Input phylogenetic tree composed by oil palm, rice and asparagus as the outgroup.

The detection of substitution rate differences among lineages and the decomposition of ortholog KS mode estimates into branch-specific contributions use methodology similar to relative rate testing and requires the help of an outgroup species. Therefore, ksrates breaks down the input tree into trios composed of the focal species, a diverged species and an outgroup species. The input tree in this examples defines only one such trio, palm, rice, asparagus. Here the ortholog KS distribution of the palm–rice species divergence (or more specifically, its mode) will be rate-adjusted using asparagus as an outgroup.

Note

The palm–asparagus divergence has no outgroup in this tree and thus can’t be rate adjusted; to be able to do so one would need to extend the phylogeny with one additional species that can function as their outgroup, e.g. Spirodela polyrhiza: (((palm, rice), asparagus), spirodela). By default, if more than one outgroup is available for a species pair, multiple rate-adjustments are performed and the mean among them is taken as consensus. For example, in the extended tree palm–rice would be adjusted both with asparagus and spirodela as the outgroup.

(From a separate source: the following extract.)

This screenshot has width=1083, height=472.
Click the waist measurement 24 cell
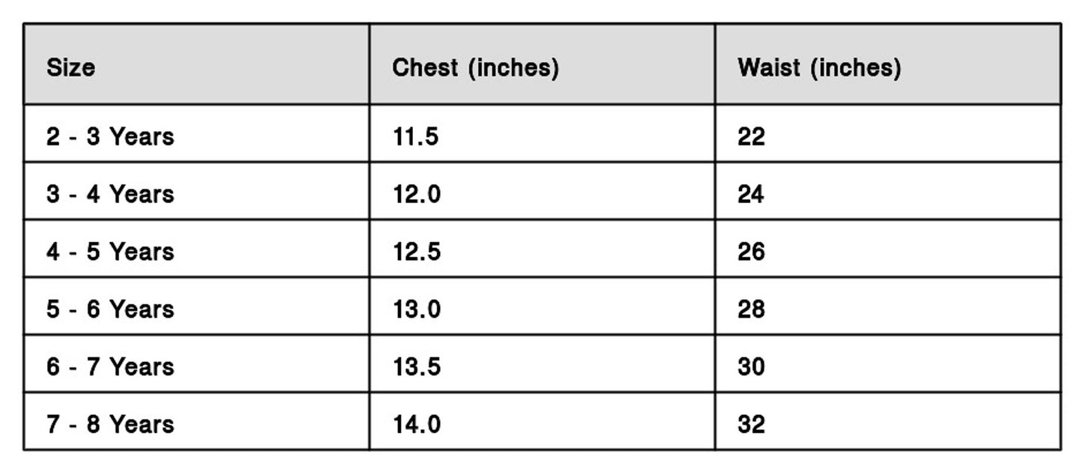pos(751,194)
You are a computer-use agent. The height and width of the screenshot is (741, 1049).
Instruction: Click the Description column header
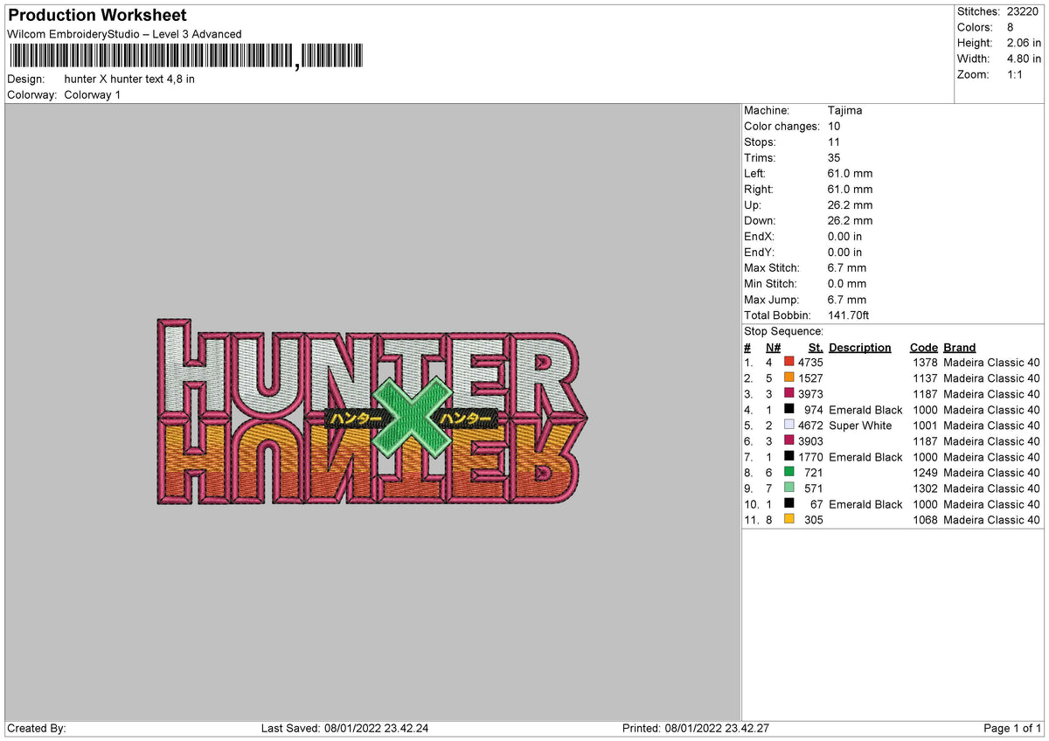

The three ortholog KS distributions obtained from the palm, rice, asparagus trio are approximated to their estimated mode with associated standard deviation (Figure 1; for more details please refer to the Supplementary Materials of our preprint).

_images/orthologs_distribution_trio.svg

Figure 1: The three ortholog KS distributions for the palm, rice, asparagus trio. Their estimated mean mode is indicated by a black vertical line. A thin colored box ranges from one standard deviation (sd) below to one sd above the mean mode estimate.

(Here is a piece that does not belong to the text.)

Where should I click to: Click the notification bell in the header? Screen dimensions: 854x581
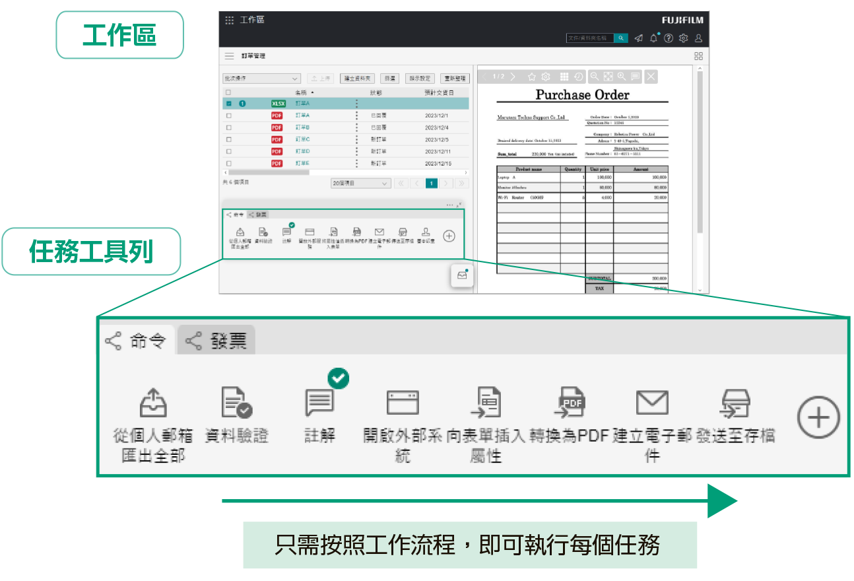[x=653, y=38]
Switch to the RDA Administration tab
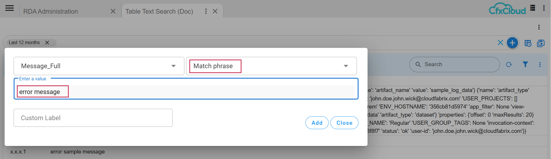The image size is (551, 159). coord(51,11)
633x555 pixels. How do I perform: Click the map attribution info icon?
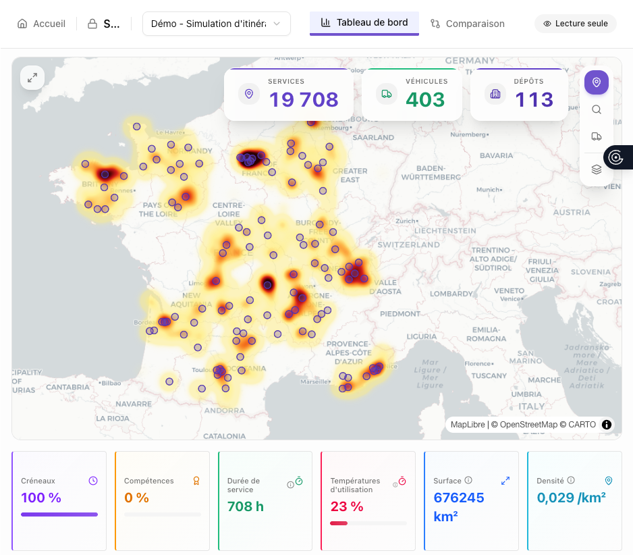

Using methodology similar to relative rate testing the ortholog KS mode estimate between palm and rice (KS=1.53) is decomposed into the two branch-specific KS contributions: the palm branch contributes a low KS of 0.365 while the rice branch contributes a KS of 1.17. The considerable difference between them suggests that palm has a much lower synonymous substitution rate than rice.

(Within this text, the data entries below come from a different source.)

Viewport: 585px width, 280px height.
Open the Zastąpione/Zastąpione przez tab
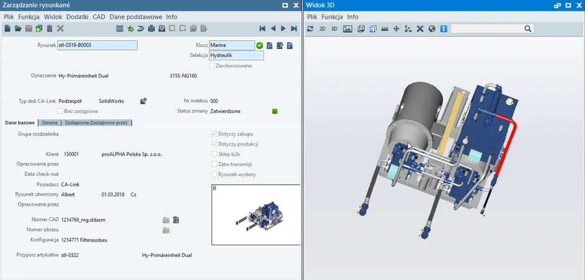96,123
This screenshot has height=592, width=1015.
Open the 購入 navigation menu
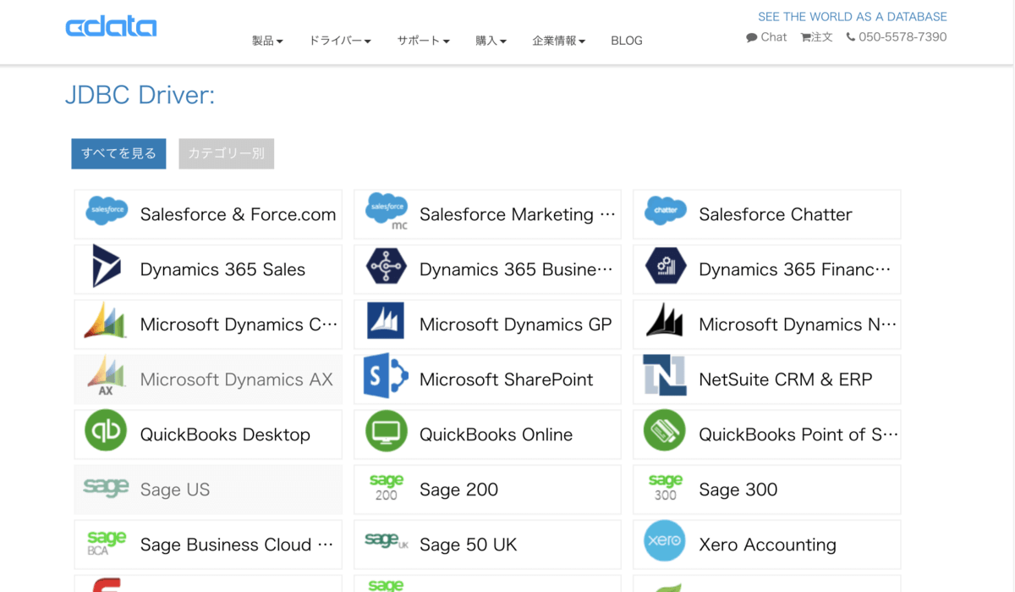point(491,41)
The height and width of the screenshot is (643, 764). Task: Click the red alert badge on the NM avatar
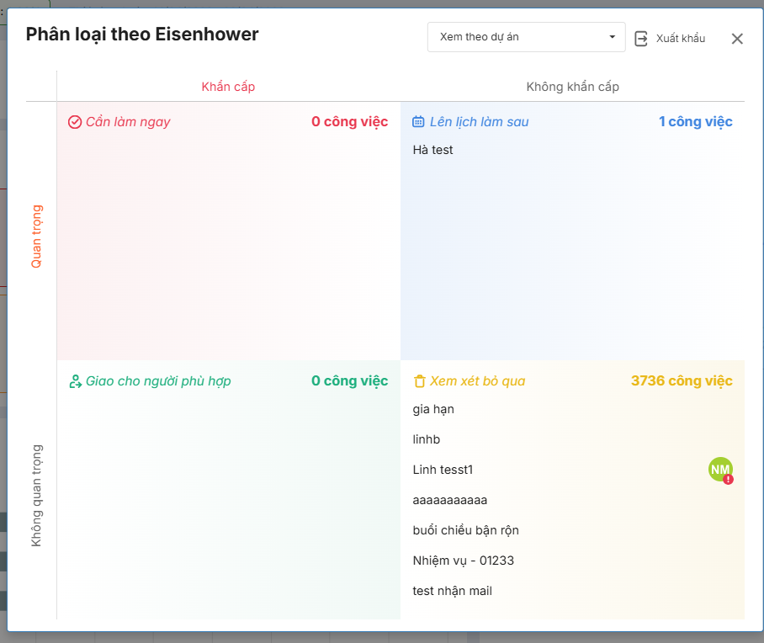tap(728, 479)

The ortholog KS mode estimate of palm–rice is then rate adjusted by rescaling it to twice the contribution of the palm branch (KS –> 2 * 0.365 = 0.73). The position of the (mode) divergence line thus largely shifts towards the left from KS=1.53 to KS=0.73 (Figure 2)—it is now rate-adjusted to the KS scale of the paralog KS distribution of oil palm and shifted to the other side of the second visible WGD peak. The rate-adjusted mixed plot offers a different interpretation for the phylogenetic placement of the older WGD signature (located at a KS of around 0.9) than a naive mixed plot would: instead of suggesting the WGD to be a palm-specific event it is now suggested to be an event shared by both rice and palm. This would be consistent with the previously proposed monocot tau WGD event.

_images/mixed_palm_corrected.svg

Figure 2: Rate-adjusted mixed paralog–ortholog KS plot. The rate-adjusted ortholog KS estimate for oil palm and rice (red vertical line) is superimposed on the paralog KS distribution of oil palm. The vertical line has been shifted towards the left to the other side of the second WGD peak, as indicated by the red arrow below the plot.